Although i add extra stopwords list and default stopwords list when i use MALLET for topic modeling, some stop words appear in topic models. For example "ın", "ıf", "ıt". How do i ensure that this stopwords don't appear in topic models? Topic models is below.
0 5 ı ıt time room door house people eyes thing night woman day make girl face mother voice car home
1 5 ıt ın fact sense point experience order form human action common general religious law part change number case evidence
2 5 time place work water long make cut ın square large top house side built machine building clay piece design
3 5 school people ın development national american members social program system economic group problems education class students work policy children
4 5 year york week home music american city house president day school club william show white ın days family night
5 5 ıt time fire feet river long road side miles game land run hit war gun big ball began arms
6 5 hands water white hand ın black food eyes face slowly sun cold ıt life red head hot long body
7 5 ın number system data surface temperature high low type volume information material pressure feed form small results shown method
8 5 world life church god war time great death book english ın century history england french west soviet love spirit
9 5 state year united government general business federal department court tax cost million company secretary act public ın service industry
Thanks for advice
Check the spelling of your stopwords. Mallet lowerceses your corpus by default, but it does not lowercase your stopwords!

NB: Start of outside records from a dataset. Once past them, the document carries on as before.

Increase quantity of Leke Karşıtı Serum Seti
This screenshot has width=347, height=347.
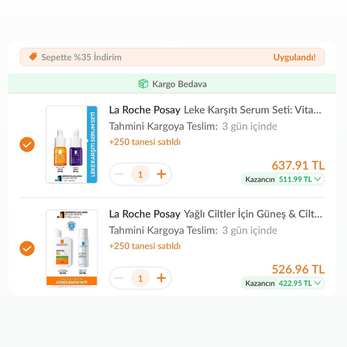coord(161,174)
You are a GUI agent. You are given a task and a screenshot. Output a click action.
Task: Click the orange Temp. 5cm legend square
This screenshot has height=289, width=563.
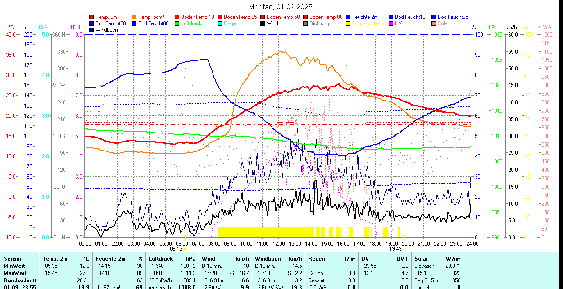[135, 17]
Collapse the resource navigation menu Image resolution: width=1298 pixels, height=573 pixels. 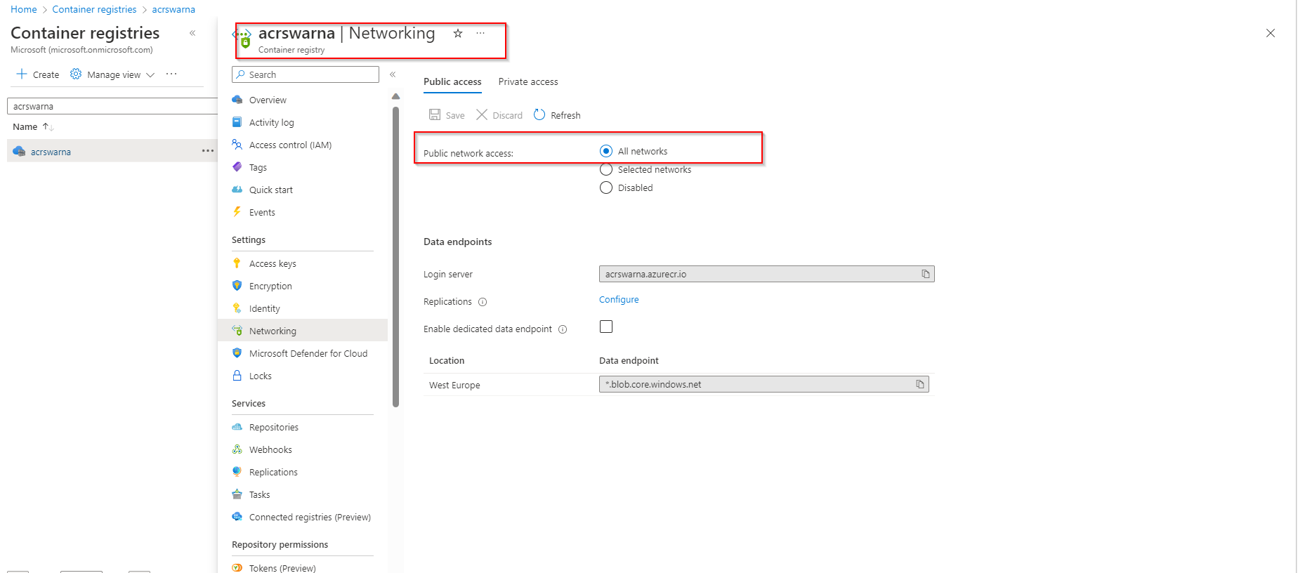(393, 74)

Also check the format of your stopword file: Mallet expects it to be one-word-per-line.
And don't forget the option --stoplist-file yourstopwordfile.txt
to the command mallet import-dir
.
EDIT: Beware of OCR errors in your input file: I see that in the topics words like "ın" are spelled with a dotless i (as used in Turkish orthography), not with the usual dotted i. So either apply some OCR correction before topic modelling or make the misspelled ın's with dotless i additional stopwords.
EDIT2: There is another possible source for the dotless-i "ın", "ıf", "ıt": Mallet lowercases all words in the corpus. When your locale is set to Turkish, Java lowercases a capital I to a dotless i. Check your JAVA language settings and create the topic modell again from scratch.